At the heart of Urban Evolution’s defense was an exchange of emails related to a logo that Urban Evolution had used when launching its website. Urbanbubble asked Urban Evolution to change the logo after complaining that it looked like theirs.

Urban Evolution dropped their original logo and adopted a new logo instead, and later received an email from Urbanbubble’s sole director. The email noted the change and said it was “time to move on.” The director also said in his email that the Urban Evolution company had his “blessing”.

Urban Evolution cited the email as evidence that it had consented to use its Urbanbubble trademark, pointing out that it showed that Urbanbubble had only raised an issue with its original logo and not with the business name of the company.

Urbanbubble argued, however, that the director objected to the use of the Urban Evolution name and articulated it to Urban Evolution when raising his objection with the logo. However, HHJ Hacon pointed to changes in the evidence given by the Urbanbubble director regarding the circumstances in which he expressed this objection. HHJ Hacon said the new point he raised was “difficult to reconcile with his email.”

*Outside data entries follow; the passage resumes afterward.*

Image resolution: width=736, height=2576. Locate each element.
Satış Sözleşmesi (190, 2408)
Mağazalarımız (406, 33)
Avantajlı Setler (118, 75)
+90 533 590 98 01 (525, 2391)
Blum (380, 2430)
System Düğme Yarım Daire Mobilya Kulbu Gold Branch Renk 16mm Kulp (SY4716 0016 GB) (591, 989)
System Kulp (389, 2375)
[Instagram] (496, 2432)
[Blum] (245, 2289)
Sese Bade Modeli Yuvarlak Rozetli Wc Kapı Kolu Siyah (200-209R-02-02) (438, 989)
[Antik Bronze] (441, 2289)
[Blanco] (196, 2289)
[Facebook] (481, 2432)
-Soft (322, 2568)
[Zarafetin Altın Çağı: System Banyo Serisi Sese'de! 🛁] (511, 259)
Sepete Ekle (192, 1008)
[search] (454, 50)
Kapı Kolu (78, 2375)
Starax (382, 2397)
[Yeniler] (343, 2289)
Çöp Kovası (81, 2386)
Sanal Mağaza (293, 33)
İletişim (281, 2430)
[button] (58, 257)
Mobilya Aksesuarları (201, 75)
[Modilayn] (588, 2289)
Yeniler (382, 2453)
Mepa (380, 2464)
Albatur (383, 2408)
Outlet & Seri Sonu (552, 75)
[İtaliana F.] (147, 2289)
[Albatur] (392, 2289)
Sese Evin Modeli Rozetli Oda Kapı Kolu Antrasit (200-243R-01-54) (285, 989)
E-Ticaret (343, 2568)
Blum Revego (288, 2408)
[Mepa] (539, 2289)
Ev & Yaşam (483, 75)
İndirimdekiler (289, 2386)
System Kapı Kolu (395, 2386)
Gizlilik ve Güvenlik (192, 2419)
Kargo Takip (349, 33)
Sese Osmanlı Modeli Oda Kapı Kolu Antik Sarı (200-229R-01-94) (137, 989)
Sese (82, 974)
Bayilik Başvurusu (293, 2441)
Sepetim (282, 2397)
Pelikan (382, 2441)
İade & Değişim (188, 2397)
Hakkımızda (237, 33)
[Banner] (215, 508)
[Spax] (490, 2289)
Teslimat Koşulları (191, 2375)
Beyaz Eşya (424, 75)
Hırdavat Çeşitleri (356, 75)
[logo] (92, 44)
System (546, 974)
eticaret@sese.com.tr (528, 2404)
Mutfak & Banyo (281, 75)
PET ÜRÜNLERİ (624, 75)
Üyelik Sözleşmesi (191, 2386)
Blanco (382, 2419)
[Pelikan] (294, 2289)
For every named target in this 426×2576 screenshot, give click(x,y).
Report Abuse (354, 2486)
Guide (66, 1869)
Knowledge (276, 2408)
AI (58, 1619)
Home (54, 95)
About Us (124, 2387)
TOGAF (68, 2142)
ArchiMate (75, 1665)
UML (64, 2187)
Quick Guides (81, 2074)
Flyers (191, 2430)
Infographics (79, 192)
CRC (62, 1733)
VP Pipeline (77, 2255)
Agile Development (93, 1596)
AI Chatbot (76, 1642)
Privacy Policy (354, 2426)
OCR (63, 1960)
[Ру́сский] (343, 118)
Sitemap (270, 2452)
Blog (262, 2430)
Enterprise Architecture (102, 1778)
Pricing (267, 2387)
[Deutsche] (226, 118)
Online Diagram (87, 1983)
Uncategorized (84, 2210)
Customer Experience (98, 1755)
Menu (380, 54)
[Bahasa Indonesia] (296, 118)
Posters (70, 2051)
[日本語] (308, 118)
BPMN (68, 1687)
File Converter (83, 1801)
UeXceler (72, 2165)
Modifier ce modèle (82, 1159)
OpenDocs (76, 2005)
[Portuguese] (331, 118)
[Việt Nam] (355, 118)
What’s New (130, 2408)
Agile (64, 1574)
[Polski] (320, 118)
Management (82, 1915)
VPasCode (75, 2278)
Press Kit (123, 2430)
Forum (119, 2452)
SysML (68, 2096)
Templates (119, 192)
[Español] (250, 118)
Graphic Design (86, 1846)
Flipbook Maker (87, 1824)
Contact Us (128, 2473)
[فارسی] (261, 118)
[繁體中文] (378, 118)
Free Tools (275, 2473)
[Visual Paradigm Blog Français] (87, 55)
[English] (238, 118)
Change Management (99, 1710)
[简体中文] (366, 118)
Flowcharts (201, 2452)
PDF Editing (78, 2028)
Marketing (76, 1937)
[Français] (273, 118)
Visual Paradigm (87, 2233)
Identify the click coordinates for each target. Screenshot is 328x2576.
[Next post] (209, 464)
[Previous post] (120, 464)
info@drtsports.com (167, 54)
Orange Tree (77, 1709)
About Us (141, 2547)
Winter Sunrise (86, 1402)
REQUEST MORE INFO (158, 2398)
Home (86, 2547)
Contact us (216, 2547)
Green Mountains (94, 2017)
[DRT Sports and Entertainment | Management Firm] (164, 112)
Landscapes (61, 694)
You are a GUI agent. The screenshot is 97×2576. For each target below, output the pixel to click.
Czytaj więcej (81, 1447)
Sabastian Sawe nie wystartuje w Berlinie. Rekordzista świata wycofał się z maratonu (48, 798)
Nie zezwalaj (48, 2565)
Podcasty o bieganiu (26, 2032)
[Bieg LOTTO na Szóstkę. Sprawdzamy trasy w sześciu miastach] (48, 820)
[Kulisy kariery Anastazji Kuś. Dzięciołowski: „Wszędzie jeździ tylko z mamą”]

The High Court held that Urban Evolution did not need Urbanbubble’s consent to use the Urban Evolution name but that it was “given nonetheless”.

The judgment shows that consent to the use of a mark can be given in the absence of a formal coexistence agreement.

This case, however, highlights the problems that can arise if trademark owners engage with others about the use of their mark and shows the care that must be taken in the wording of correspondence.

Cost implications of prosecuting directors

After the High Court delivered its judgment, both Urbanbubble and Urban Evolution made representations to the court regarding the level of costs arising from the proceedings against Urbanbubble.

When considering costs, the court took into account that Urbanbubble had named a director of Urban Evolution as a co-defendant in the case, thereby seeking to hold it jointly and severally liable with the company for trademark infringement.